下のカーキ色に関する抜粋では、19世紀末にインドに駐在していたイギリス軍の兵士たちが、現地の泥や植物で服を染めたとされています。抜粋に書かれているその理由を、一、二文で説明してください。

抜粋:
::::::::

カーキ色とは、黄みがかった緑色や茶系のくすんだ中間色を指します。
英語の「Khaki(カーキ)」はヒンディー語で「土埃」を意味する言葉が語源であり、
その名のとおり、自然界に存在する土や草木のような色合いを表しています。
ファッション業界ではミリタリーファッションの定番色として知られており、
落ち着いた印象と汎用性の高さから、インテリアやアート、Webデザインでも重宝されています。
日本語でのカーキ色の認識は「くすんだ緑〜茶系」に分類されますが、
海外では「ベージュ系」のことをカーキと呼ぶこともあり、国や文脈によってその定義が異なる色でもあります。
カーキ色の歴史:軍用からファッションへ進化した色
カーキ色が誕生したのは19世紀末、イギリス軍がインドに駐在していた時代です。
当時、目立つ白い軍服を自然に溶け込ませるため、兵士たちは現地の泥や植物を使って服を染めました。
こうして生まれた「Khaki」は、戦場での視認性を下げるための実用的な迷彩色として評価され、
その後、世界中の軍隊に採用されることとなります。
20世紀後半になると、軍服に使われていたカーキ色が一般のファッションへと転用され、
ミリタリージャケットやカーゴパンツなどのアイテムに広く取り入れられていきます。
カーキ色の作り方:絵の具で簡単に再現する2つの方法
「カーキ色を絵の具でどうやって作るの?」という声に応えるべく、
ここでは初心者でもすぐにできるカーキ色の作り方を2パターンで解説します。
方法①:三原色から作る本格派のカーキ色レシピ

黄色をベースに、青を少し加えて黄緑色にした後、赤をほんの少し足すことで、
深みのあるカーキ色を作ることができます。
【基本の配合比(目安)】
- 黄:2
- 青:1
- 赤:0.5〜1
この配合で、オリーブ系にもベージュ寄りにも自在に調整可能です。

::::::::

[表示項目を探すための記録]
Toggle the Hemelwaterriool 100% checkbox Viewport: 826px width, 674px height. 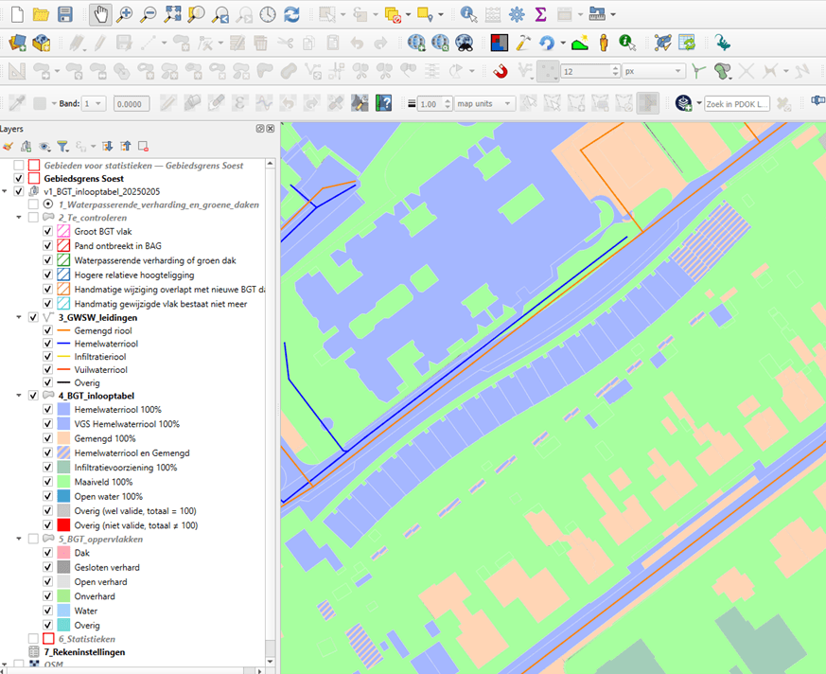pyautogui.click(x=47, y=410)
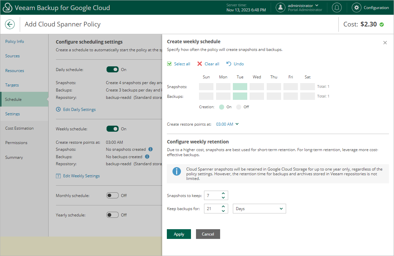394x256 pixels.
Task: Click info icon next to No backups created
Action: (147, 157)
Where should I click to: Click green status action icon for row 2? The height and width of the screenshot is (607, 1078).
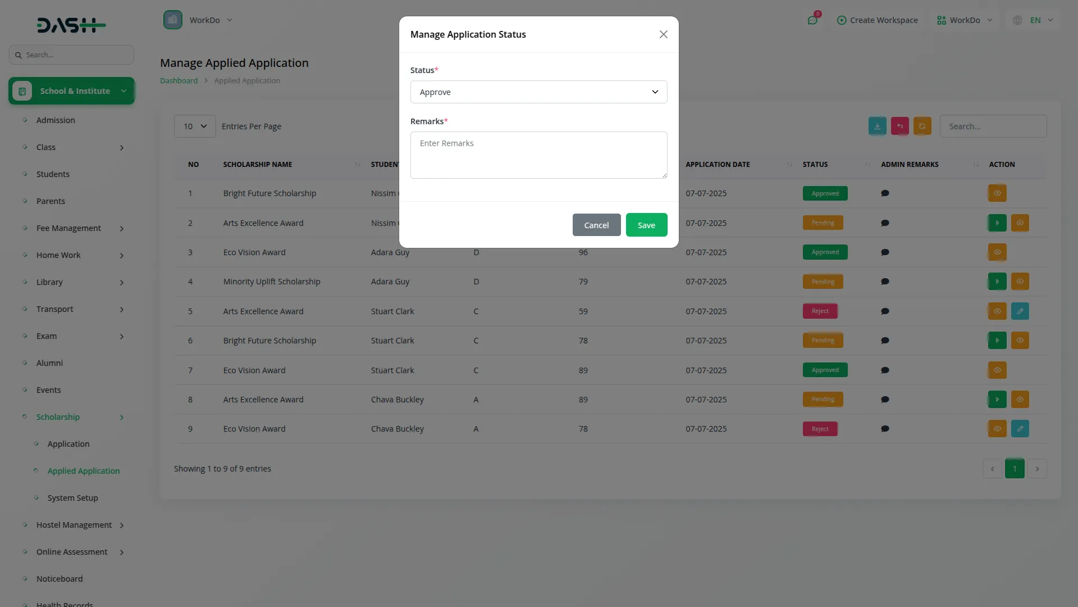997,223
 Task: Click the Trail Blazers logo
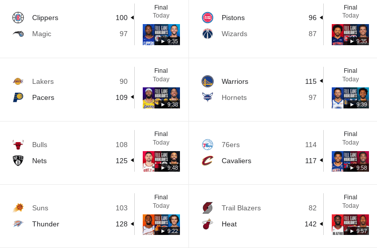[x=208, y=208]
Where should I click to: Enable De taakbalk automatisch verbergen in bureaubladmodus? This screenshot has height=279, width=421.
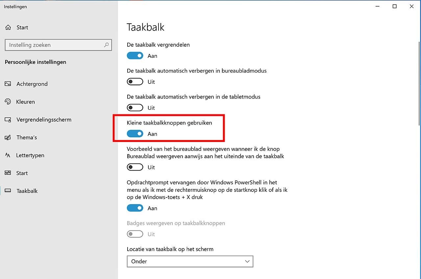(135, 81)
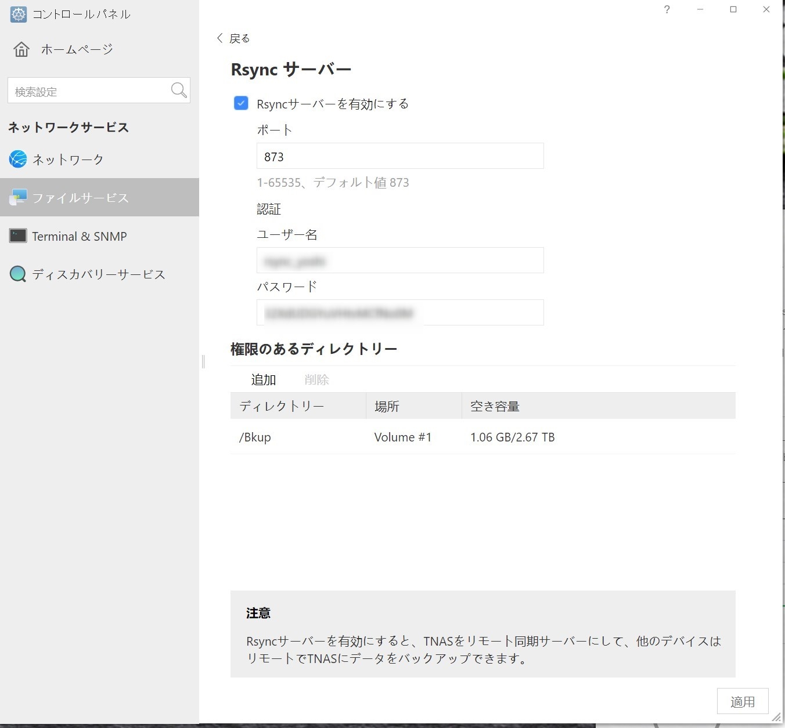Select Terminal & SNMP menu item
This screenshot has height=728, width=785.
click(80, 237)
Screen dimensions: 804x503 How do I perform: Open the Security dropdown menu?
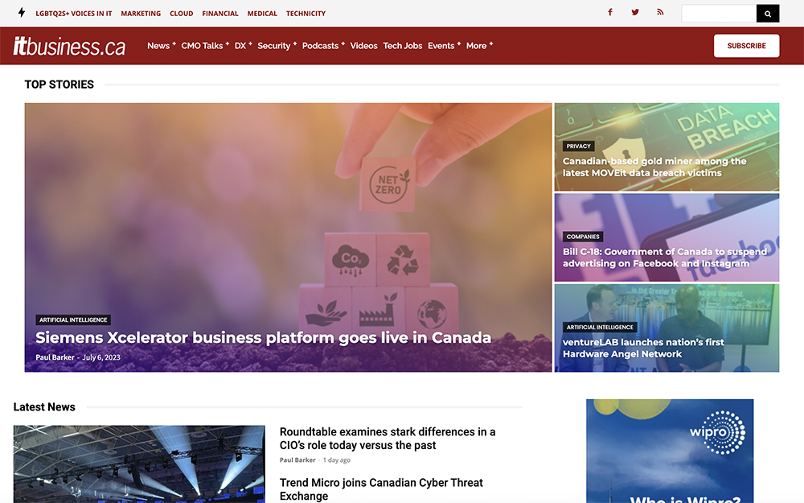[277, 46]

::::::::

完了した課題:
目立つ白い軍服を、自然に溶け込ませるためです。こうして生まれたカーキ色は、戦場での視認性を下げる実用的な迷彩色として評価されました。